What you should do | Your answer should be every line with the word "agent", copied from the data below.

+ + +

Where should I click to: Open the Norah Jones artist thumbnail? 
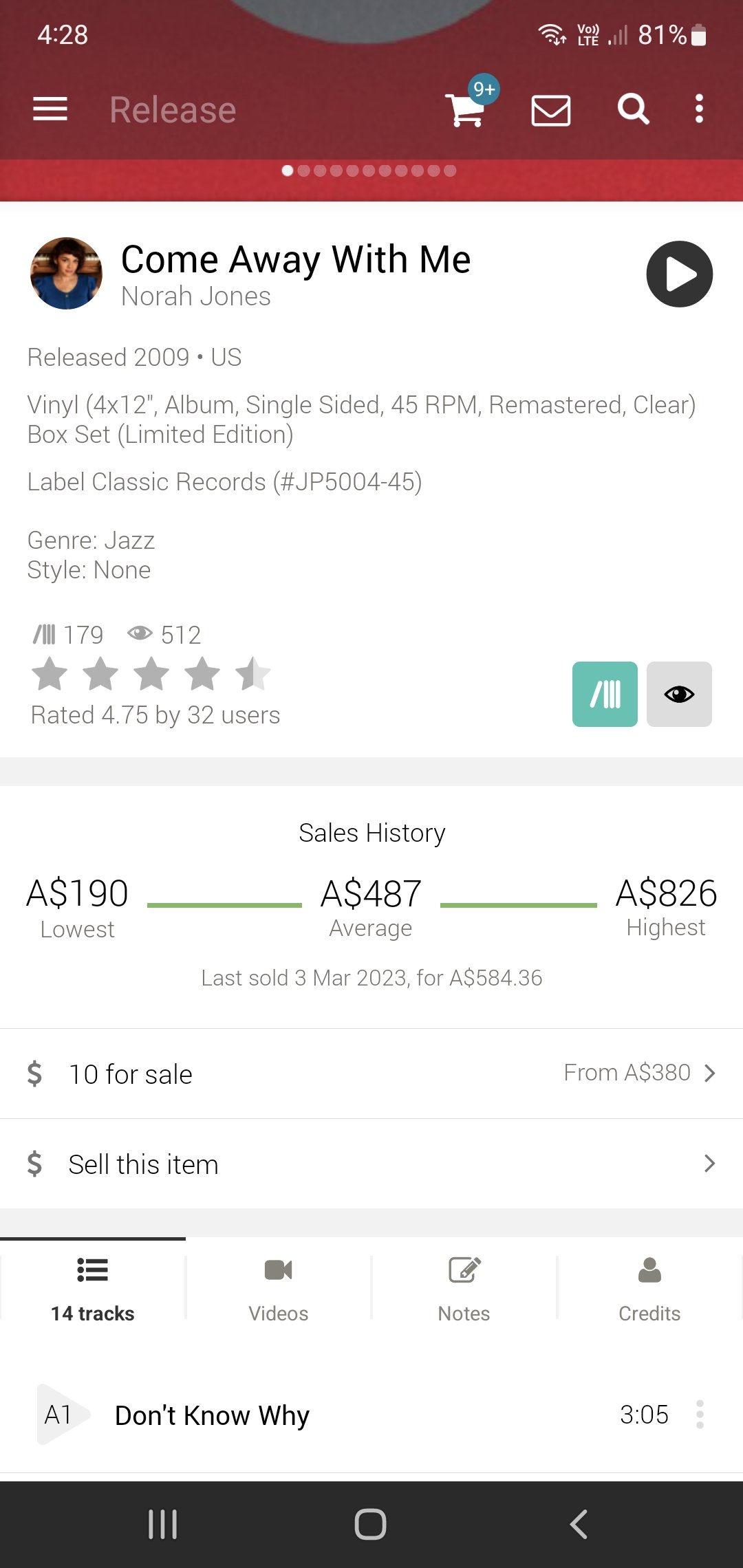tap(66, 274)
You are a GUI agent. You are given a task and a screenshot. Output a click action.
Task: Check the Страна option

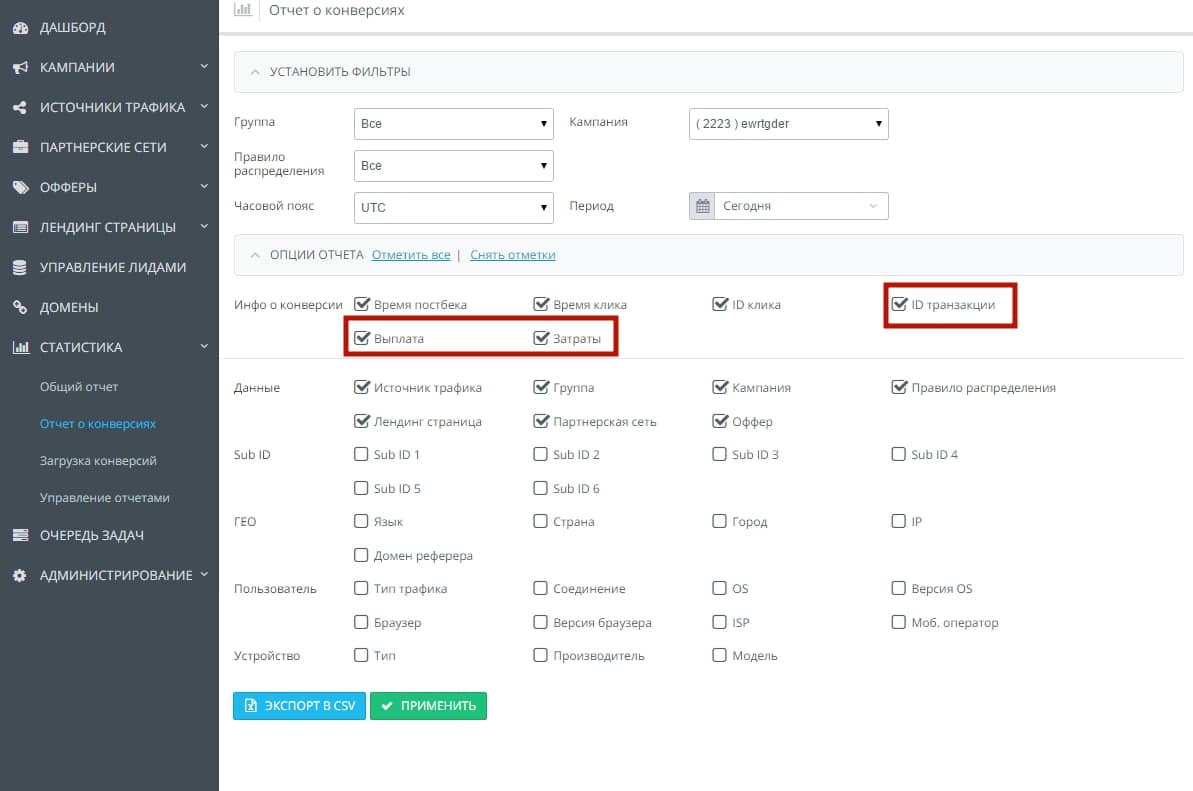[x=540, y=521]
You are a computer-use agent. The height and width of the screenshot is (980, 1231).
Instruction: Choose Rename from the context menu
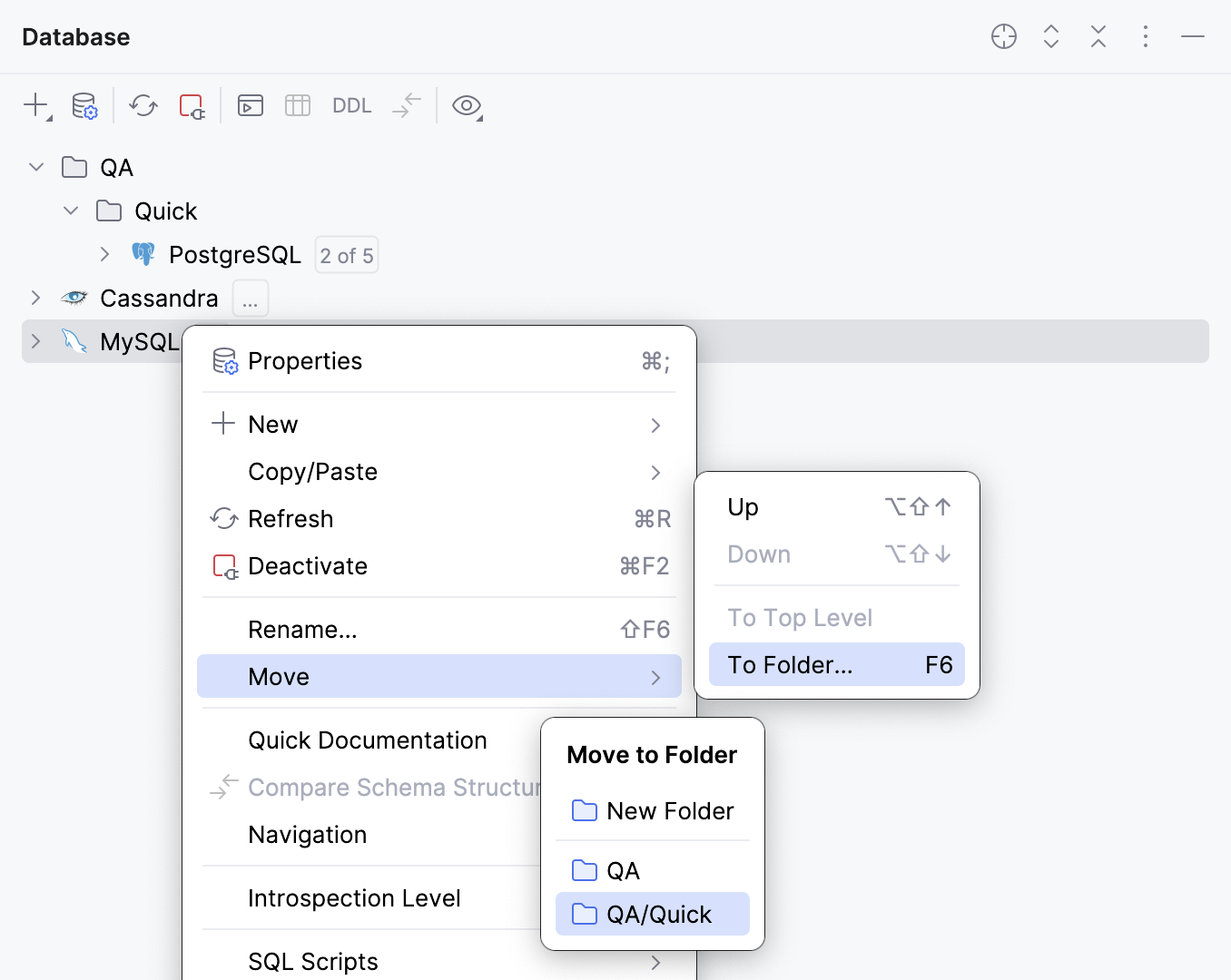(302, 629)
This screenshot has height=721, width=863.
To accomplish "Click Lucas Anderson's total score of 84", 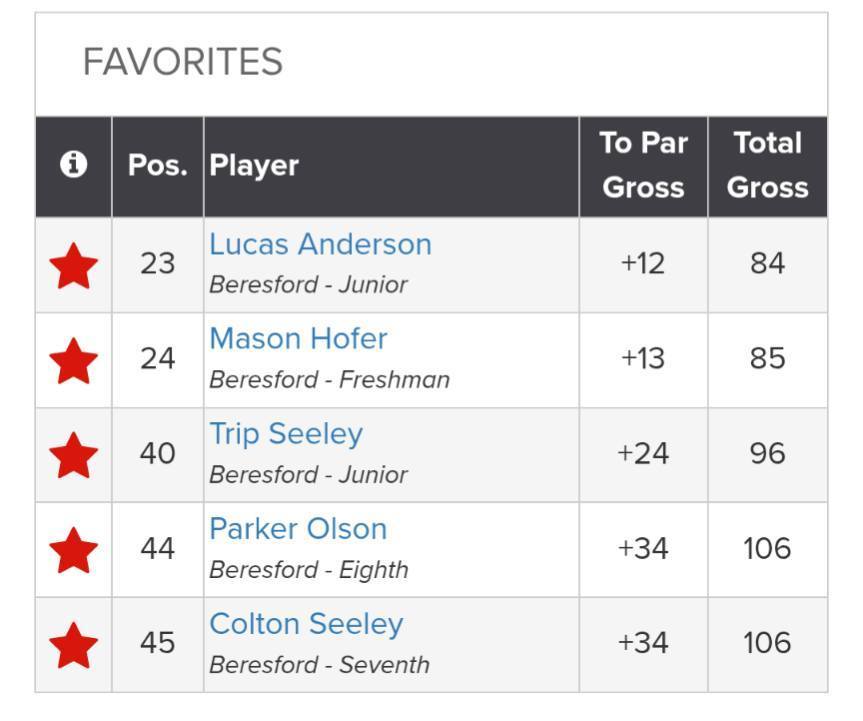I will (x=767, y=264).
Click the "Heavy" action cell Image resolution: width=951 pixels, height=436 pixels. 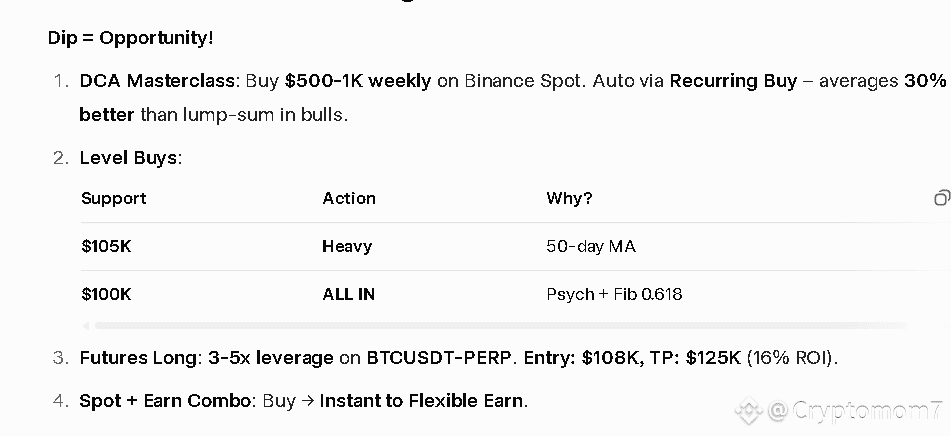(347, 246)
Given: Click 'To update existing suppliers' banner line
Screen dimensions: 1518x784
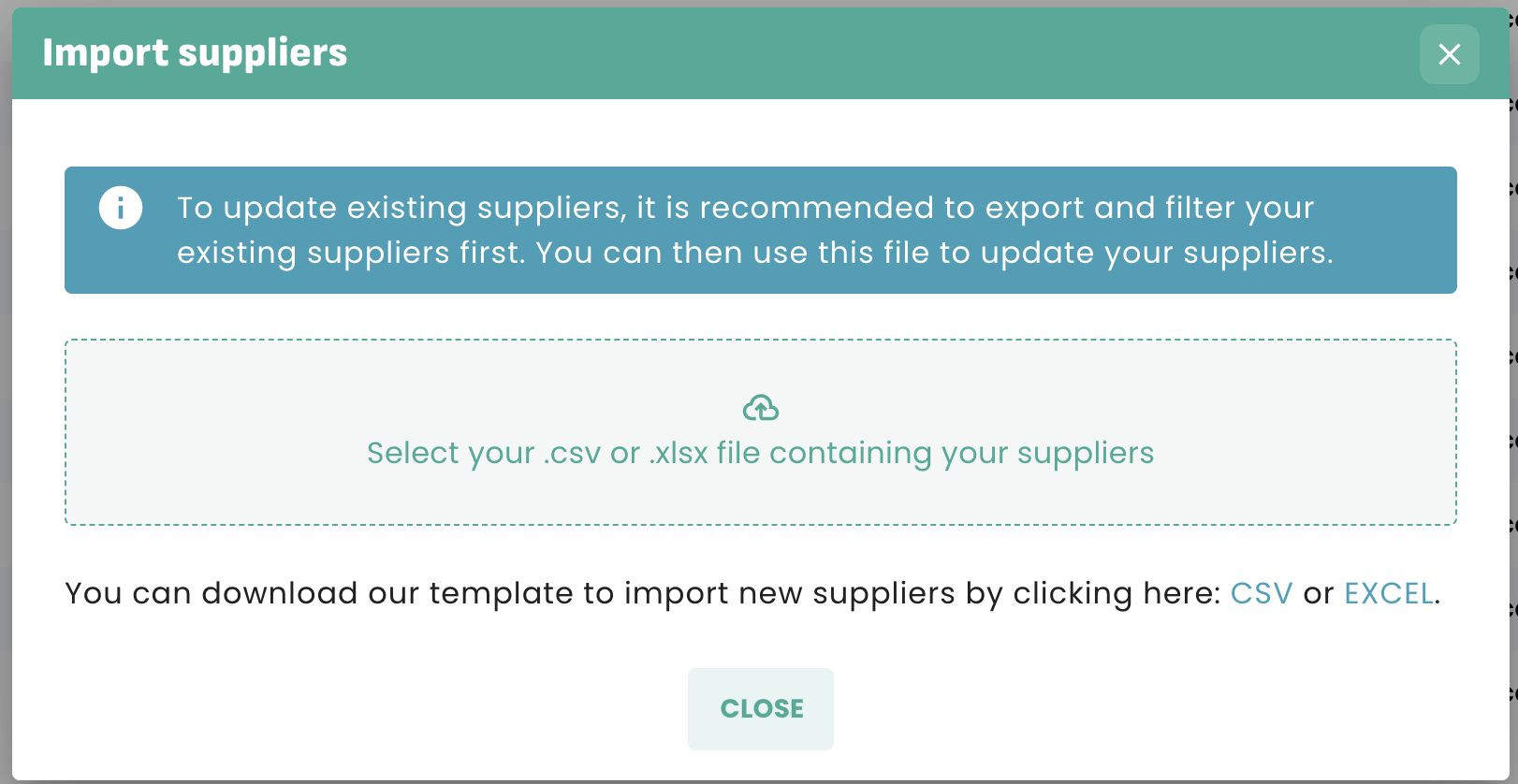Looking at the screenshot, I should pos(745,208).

+ + +

Output |
You are a GUI agent. You are given a task and a screenshot. Output a click action.
You are a computer-use agent. The height and width of the screenshot is (980, 1231).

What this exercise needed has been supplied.